Our research investigates reading and mathematical development in school-aged children. We primarily use oscillatory brainwave paradigms (EEG, SSVEP) to examine how brain responses are indicative of developing reading and mathematical abilities, and to capture how these neural signals change over the course of a child’s learning experiences in school. We also aim to link our brain-based findings to educational outcomes and investigate differences among learner profiles (e.g., students with dyslexia).
We are currently pursuing studies in three general project areas:
Visual Word Processing
Reading involves the ability to recognize printed (i.e., visual) words — a process that eventually becomes a quick and automatic ability in adult expert readers.
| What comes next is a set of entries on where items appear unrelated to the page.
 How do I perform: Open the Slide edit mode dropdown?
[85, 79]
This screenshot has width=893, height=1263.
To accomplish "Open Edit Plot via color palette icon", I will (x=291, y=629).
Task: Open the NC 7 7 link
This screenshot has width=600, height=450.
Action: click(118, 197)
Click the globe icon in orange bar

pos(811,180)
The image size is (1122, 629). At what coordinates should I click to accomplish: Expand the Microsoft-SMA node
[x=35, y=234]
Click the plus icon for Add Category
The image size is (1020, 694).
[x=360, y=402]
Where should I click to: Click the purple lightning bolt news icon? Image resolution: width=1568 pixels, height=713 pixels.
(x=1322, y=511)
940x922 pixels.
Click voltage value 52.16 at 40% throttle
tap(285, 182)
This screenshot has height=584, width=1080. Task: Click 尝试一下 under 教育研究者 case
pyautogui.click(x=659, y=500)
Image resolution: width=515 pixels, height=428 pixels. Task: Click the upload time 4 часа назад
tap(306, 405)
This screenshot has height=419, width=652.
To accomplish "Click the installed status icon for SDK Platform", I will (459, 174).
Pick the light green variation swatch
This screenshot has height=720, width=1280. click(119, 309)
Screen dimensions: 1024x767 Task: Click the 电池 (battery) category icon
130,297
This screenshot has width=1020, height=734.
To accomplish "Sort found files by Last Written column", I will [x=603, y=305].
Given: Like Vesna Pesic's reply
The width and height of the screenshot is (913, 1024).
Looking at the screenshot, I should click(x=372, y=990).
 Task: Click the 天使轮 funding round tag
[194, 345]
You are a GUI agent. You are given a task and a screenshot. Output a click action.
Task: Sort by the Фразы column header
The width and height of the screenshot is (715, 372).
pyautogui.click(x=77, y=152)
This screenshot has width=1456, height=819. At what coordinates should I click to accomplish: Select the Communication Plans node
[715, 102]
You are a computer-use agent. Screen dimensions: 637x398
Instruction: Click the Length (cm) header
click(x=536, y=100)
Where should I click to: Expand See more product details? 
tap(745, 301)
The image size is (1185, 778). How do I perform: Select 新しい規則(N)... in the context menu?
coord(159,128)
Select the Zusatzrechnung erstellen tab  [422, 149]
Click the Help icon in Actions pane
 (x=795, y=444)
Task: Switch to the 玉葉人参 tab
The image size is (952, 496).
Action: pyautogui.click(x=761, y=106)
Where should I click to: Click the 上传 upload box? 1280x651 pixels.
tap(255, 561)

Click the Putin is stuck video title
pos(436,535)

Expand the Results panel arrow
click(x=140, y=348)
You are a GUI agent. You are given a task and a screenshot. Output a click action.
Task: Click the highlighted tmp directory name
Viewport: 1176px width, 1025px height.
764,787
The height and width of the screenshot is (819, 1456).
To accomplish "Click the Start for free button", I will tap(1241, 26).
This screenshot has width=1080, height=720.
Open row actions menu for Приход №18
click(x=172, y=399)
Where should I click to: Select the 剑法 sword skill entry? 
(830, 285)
Broadly, we are interested in capturing the developmental trajectory of visual word processing in K-8 readers, and relating these insights to students’ learning experiences and reading outcomes in school.
The ability to integrate visual and auditory (i.e., phonological) information is critical for early reading. In school, pre-readers begin by learning to link a letter with its corresponding speech sound, and with reading experience, this letter-sound pairing ability eventually becomes automatic and effortless. Looking at the brain resources involved in audiovisual (AV) integration, previous fMRI studies have found a "congruency effect" where there are stronger brain responses when corresponding letters and sounds are presented in unison. This effect disappears for adults and children with dyslexia (Blau et al. 2009 & 2010), and neural markers of AV integration have been related to future reading outcomes (Karipidis et. al, 2018). We are exploring AV integration in English.
We are exploring the development of mathematical ability in learners, with a focus on dot enumeration (i.e., counting dots), single digit arithmetic, and double digit arithmetic. We are currently probing the construct of “math fluency” using data collected from tablet-based math assessments, paired with individual metrics such as performance in school, standardized test scores, and measures of executive function. Broadly, we are interested in identifying early factors that may predict later mathematical ability and extending this investigation to brain-related factors.